— Это в случае удачи, а в случае неудачи? — осторожно спросил Польстер.
— Мы остаемся в прежнем положении, — холодно сказал Шевелери. Он ревниво относился к своему плану.
— Будем надеяться, что на этот раз противник не окажется дальновиднее нас, — вставил фон Хаке. Это был явный намек на ага-батырское поражение. Генерал молча пожал плечами. В конце концов, он ничего другого от этого Хаке не ожидал.
— У меня осталась третья часть полка. Тридцать машин и двести людей, — сказал Рачек.
— Но, как я понимаю, для выполнения этого плана мы должны пожертвовать жизнью одного из наших офицеров? — спросил командир 13-го артполка подполковник Кюн.
— Щекотливую часть мы поручим этому… — генерал пощелкал пальцами.
— Харченко? — подсказал Кюн.
— Да. — Генерал Шевелери помолчал и добавил: — Предупреждаю, господа: мобилизовать все, до последней машины. К утру дивизия должна быть за сто километров отсюда.

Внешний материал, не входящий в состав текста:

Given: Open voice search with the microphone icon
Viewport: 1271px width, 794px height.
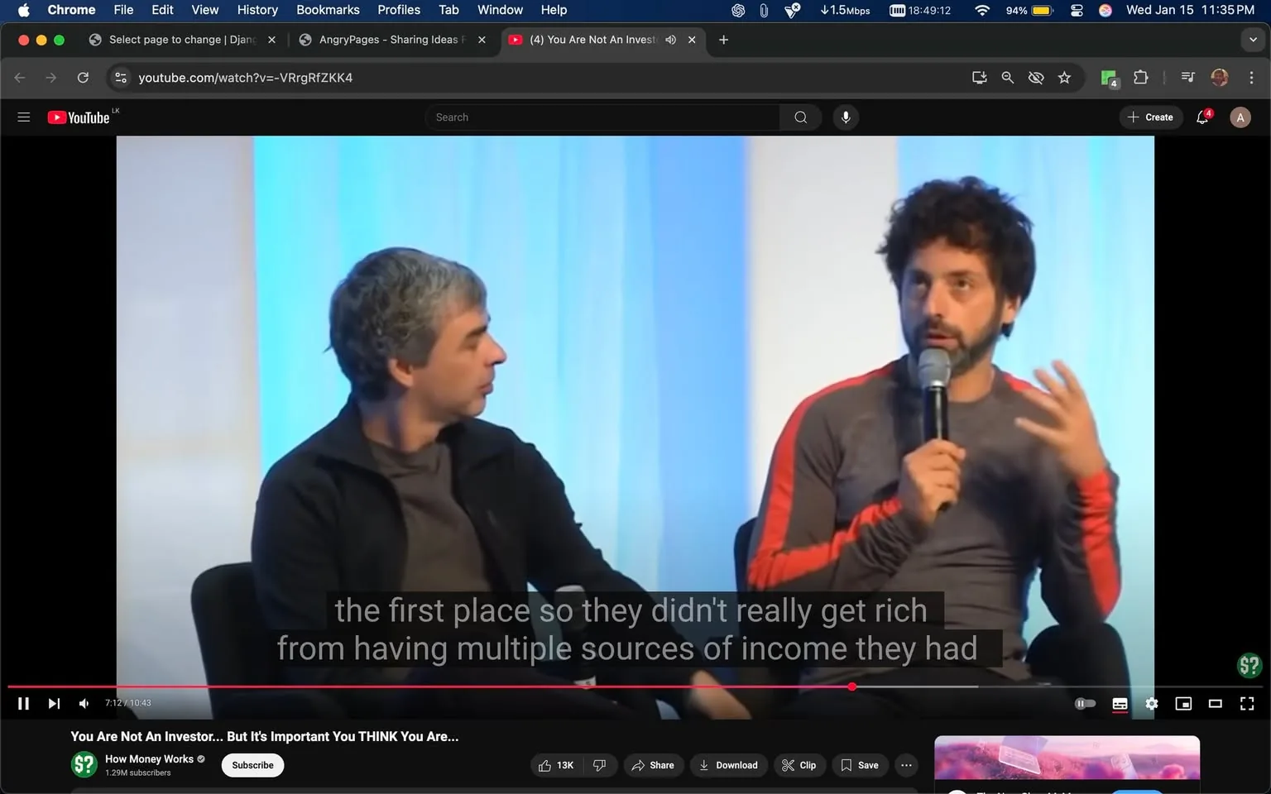Looking at the screenshot, I should pos(845,117).
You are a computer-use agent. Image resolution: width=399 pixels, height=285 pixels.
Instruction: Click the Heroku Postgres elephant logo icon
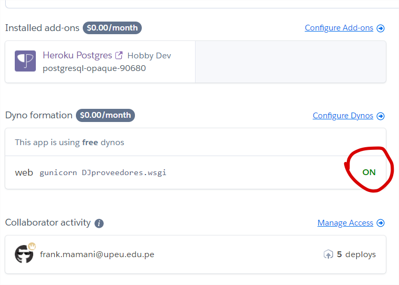pyautogui.click(x=25, y=61)
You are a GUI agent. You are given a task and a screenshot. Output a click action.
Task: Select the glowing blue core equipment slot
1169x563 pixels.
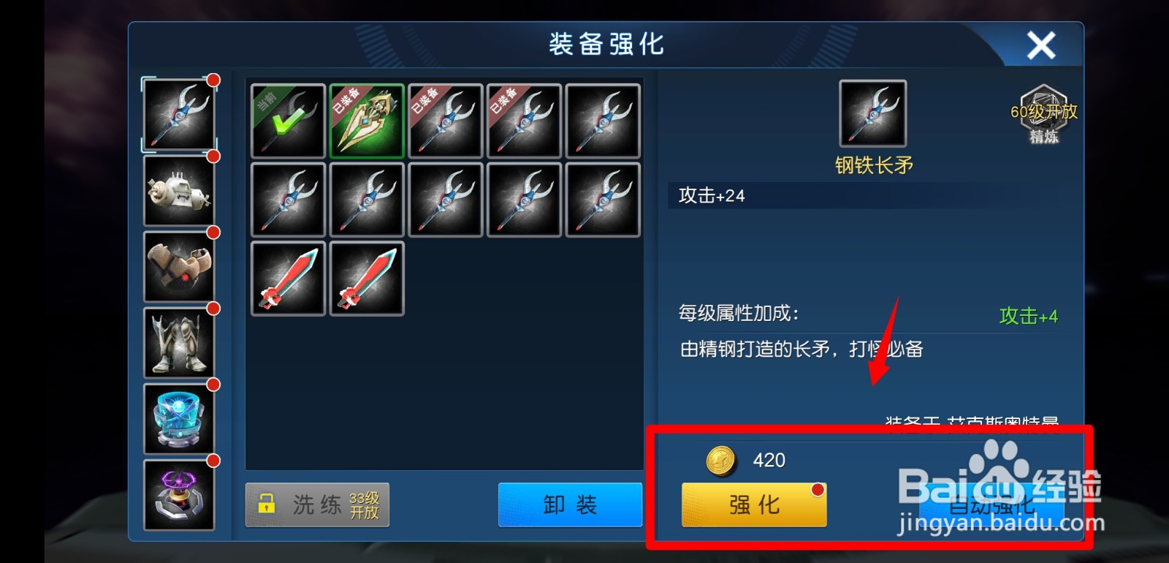coord(179,419)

Вошел адъютант. Изогнувшись, шепотом что-то сказал в мясистое ухо генерала.
— Да, да! — генерал сделал рукой жест. — Прошу со мной пообедать, господа.
— Мой полк ведет бой, — вставая, сказал фон Хаке. Повставали и остальные командиры полков.
— Ну что ж, в другое время я бы вместе с вами, господа, раскупорил бутылочку шатонеф дю пап… — И уже потянувшихся к двери командиров полков он остановил жестом — Еще раз напоминаю: перед отходом все жечь. Жечь, жечь! — повторил он.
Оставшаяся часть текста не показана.